THE TASKS
a - In the passage on early Latin hymns, how many hymns did Magnus Felix Ennodius write while he was archdeacon of Milan?
b - Rewrite the passage on early Latin hymns starting with "Pope Gelasius I" and going on through "Maria virgine, etc.", changing "didactic poem" to "teaching poem".

PROVIDED PASSAGE
• • • • • • •
Corde natus ex parentis | ante mundi exordium,
Alpha et O cognominatus, | ipse fons et clausula
Omnium, quae sunt, fuerunt, | quaeque post futura sunt
Prudentius had apparently no followers, but St. Ambrose, as soon as the desire and courage awoke to introduce other hymns than his into the Liturgy, was the permanent model and pattern. These additions were made in the fifth century and were occasioned by the increased number of festivals. The so-called hymni Ambrosiani bear witness to this fact, as they are identical in outer form with the hymns of St. Ambrose; while each strophe consists of four iambic dimeters, as a rule, eight strophes form a hymn. The authors are mostly unknown. It cannot be determined whether the Bishop Paulinus of Nola (d. 431) is the first among them. According to Gennadius he is said to have written among other works a book of hymns; but it cannot be ascertained what they were, as among the extant lyrical poems of Paulinus there is no hymn proper to be found, though there are three poetical paraphrases of the Psalms and a morning prayer written in hexameters:
Omnipotens genitor, rerum cui summa potestas, etc.
Pope Gelasius I (d. 496) wrote genuine Ambrosian hymns as Gennadius tells us; but no single hymn can be ascribed with certainty to this pope. Of the poet Caelius Sedulius (about 450) we have two hymni so entitled by him, besides a great "Carmen et opus paschale" (a kind of harmonized Gospel). Of these hymni, one in spite of the refrain, is really a didactic poem; the other is still preserved in the Liturgy. The latter is the abecedary:
A solis ortus cardine
Ad usque terrae limitem,
Christum canamus principem
Natum Maria virgine, etc.
The metre and form of these strophes are those favoured by St. Ambrose while the number of strophes corresponding to the letters of the alphabet is much greater. From the "Carmen paschale" were taken later several hexameter verses which now form the Introit of the votive Mass of the Blessed Virgin: "Salve, sancta parens, enixa puepera regem", etc. The most faithful, one might almost say slavish, imitator of St. Ambrose was Magnus Felix Ennodius, Bishop of Pavia (d. 521) who, while archdeacon of Milan, wrote twelve hymns which corresponded in outer structure with those of St. Ambrose; but they were not incorporated in the Liturgy. In the empire of the Frankish dynasty of the Merovingians Venantius Fortunatus, Bishop of Poitiers (d. about 605), is the most prominent poet. He was chiefly a non-liturgical poet; but he left a lasting monument in the Liturgy in the two fine hymns on the Crucifixion:
Pange lingua gloriosi
Proelium certaminis, etc.,
Vexilla regis prodeunt,
Fulget crucis mysterium, etc.,
and in the one to Our Lady:
Quem terra, pontus, aethera,
Colunt, adorant, praedicant.
The two last-mentioned hymns are Ambrosian in metre, structure, and number of strophes. The processional hymn formerly sung at Easter, "Salve festa dies toto venerabilis aevo", is especially to be noted; it was taken from his soaring Easter song:
Tempora florigero rutilant distincta serno
Et maiore poli lumine porta patet, etc.
• • • • • • •
DATA SHOWN
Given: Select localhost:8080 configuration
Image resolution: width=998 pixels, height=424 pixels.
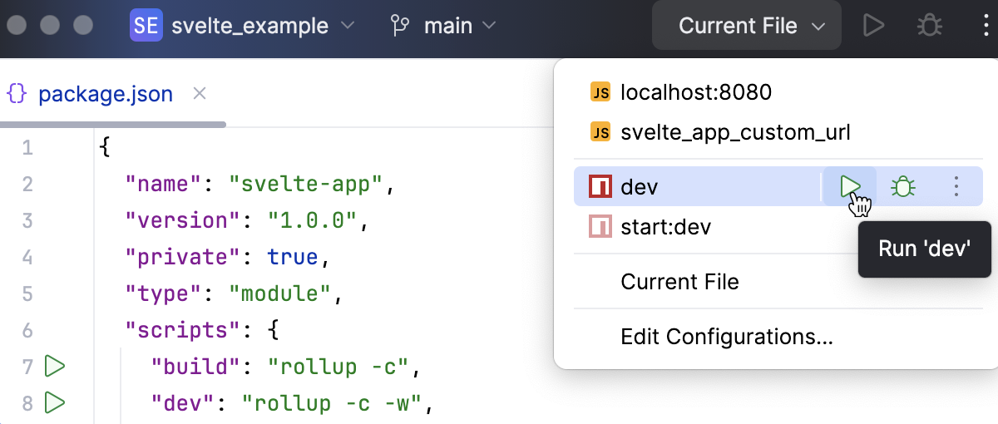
• • • • • • •
SOLUTIONS BELOW
a - Twelve.

b -
Pope Gelasius I (d. 496) wrote genuine Ambrosian hymns as Gennadius tells us; but no single hymn can be ascribed with certainty to this pope. Of the poet Caelius Sedulius (about 450) we have two hymni so entitled by him, besides a great "Carmen et opus paschale" (a kind of harmonized Gospel). Of these hymni, one in spite of the refrain, is really a teaching poem; the other is still preserved in the Liturgy. The latter is the abecedary:
A solis ortus cardine
Ad usque terrae limitem,
Christum canamus principem
Natum Maria virgine, etc.